Mike Haydock 2012-08-03
Mike Lindsay went to Iceland in 2006. He met a girl called Harpa. He fell in love. But then he returned to London and lost touch with her. It wasn’t until 2010, while playing at the Iceland Airwaves festival with his band, Tunng, that Lindsay saw Harpa again, rekindled the affair and ended up falling in love with the country as a whole.
Harpa took Lindsay to a fishing town called Húsavík, and it struck him so much that he returned there last year in the hopes of finding musical inspiration. With just his guitar, laptop and tape echo machine, Lindsay set up a studio in a cabin overlooking Kinnafjoll (Cheek Mountain), and as he worked, he drew in an army of musicians from Húsavík and beyond. The result is an ode to his new home.
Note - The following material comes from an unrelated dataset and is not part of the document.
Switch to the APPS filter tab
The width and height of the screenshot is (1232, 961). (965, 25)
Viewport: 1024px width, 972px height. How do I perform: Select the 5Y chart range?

It’s a more sociable, happier story than Justin Vernon’s log-cabin-in-the-woods tale – and this album is inevitably cheerier than Bon Iver’s first record. A closer comparison is with Badly Drawn Boy’s The Hour of Bewilderbeast: the music has the same carefully crafted air, as though it was constructed by candlelight, and Lindsay’s warm, spoken vocals mimic Damon Gough as they chant over deconstructed folk patterns.
Cheek Mountain Thief is not always an easy listen. It’s bitty and fragmented. It toys with formulae. So yes, there are layered vocal harmonies throughout, but the album is also splintered with clatters and jitters: stabbing brass at the end of Nothing, skittish jazz drums on Snook Pattern, screeching “demons” on Showdown. It embraces you in a warm hug while poking you repeatedly in the ribs.
British and Icelandic textures interweave, Lindsay shaping images of the landscape. The rhythms on Spirit Fight sound like a horse race across the tundra, while the eccentric lyrics talk of mountains and snow and sand, and create their own textures – There’s a Line begins: “Glass falls off the table / The ghost is running late again / Voices in the wind machine / Whispering horses.”
At first strange and otherworldly, this labour of love gradually finds its way into your heart. Much like the country that inspired it.